The squad arrived with an unconscious middle-aged man who was having sonorous breathing. They had him in a cervical collar. He had red stripe across his upper neck from a rope. I was taught early in my training that resuscitation required attention to the ABCs, airway, breathing, circulation. The airway was not secured. Back then, the preferred method to intubate was nasotracheal intubation. This was the process of putting a tube through the nose, down the throat, through the larynx, and into the trachea. Once in the trachea, the balloon on the end was inflated and the patient would have his airway secured.

Nasotracheal intubation required finesse. The tube did not like to go where we wanted it to go. The natural path was to go down the esophagus. To avoid this, the tube had a wire to the end and a little loop. Pull on the loop and the end would curl up. The accepted method was to insert the tube through the nose to the correct spot in the back of the larynx and then pull the loop to get the end to curl toward the larynx. Physicians use fiberoptic scopes to do this currently. At that time, we would listen at the end of the tube to determine where the scope was.

I considered myself adept at nasotracheal intubation, but I was unsuccessful.
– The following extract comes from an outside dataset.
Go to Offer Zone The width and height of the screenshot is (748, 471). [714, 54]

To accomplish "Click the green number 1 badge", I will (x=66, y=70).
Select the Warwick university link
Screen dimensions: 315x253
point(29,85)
I believe the injury caused by the rope was preventing the intubation. The airway needed secured and thus I had to perform a cricothyrotomy. A cricothyrotomy requires using a scalpel to make a hole in the cricothyroid membrane at the bottom of the larynx at the front of the neck and inserting the tube directly into the trachea. I had performed them on dogs in training, but never on a human.

 Did I forget to mention that one of the nurses proclaimed, “That is Doctor Taylor.” just before I started the procedure? I responded, “Who is Doctor Taylor?” She replied, “He is a local Family Practice doctor who works here.” Thankfully, the procedure went without a hitch and the airway was secured. This all occurred within the first five minutes of arrival. I ordered the needed x-rays and preliminary blood work.

Word got out quickly that Doctor Taylor had hanged himself and was in the Emergency Center. Within minutes, the resuscitation room was full of physicians. One was the hospital Anesthesiologist. They intubate patients in the Operating Rooms. The Chest x-ray showed that I had inserted the endotracheal tube too far into the trachea and it needed to be pulled back a little. The Anesthesiologist looked at me and said, “If I pull that out, can you put it back in?”  I guess he had never seen an acute cricothyrotomy.

Dr. Taylor was admitted to the Intensive Care Unit and made a complete recovery. He was subsequently transferred to a psychiatric hospital in Columbus that had a good reputation for treating impaired physicians. I lost track of him.

About a year later, Dr. Taylor called me and asked if he could buy me lunch. Over lunch, he explained that he did not remember that morning. He was being sued for malpractice and was severely depressed. His son delivered newspapers and when he arrived home from his morning route, he opened the closet door and found his father hanging.

Dr. Taylor returned to practicing Family Medicine.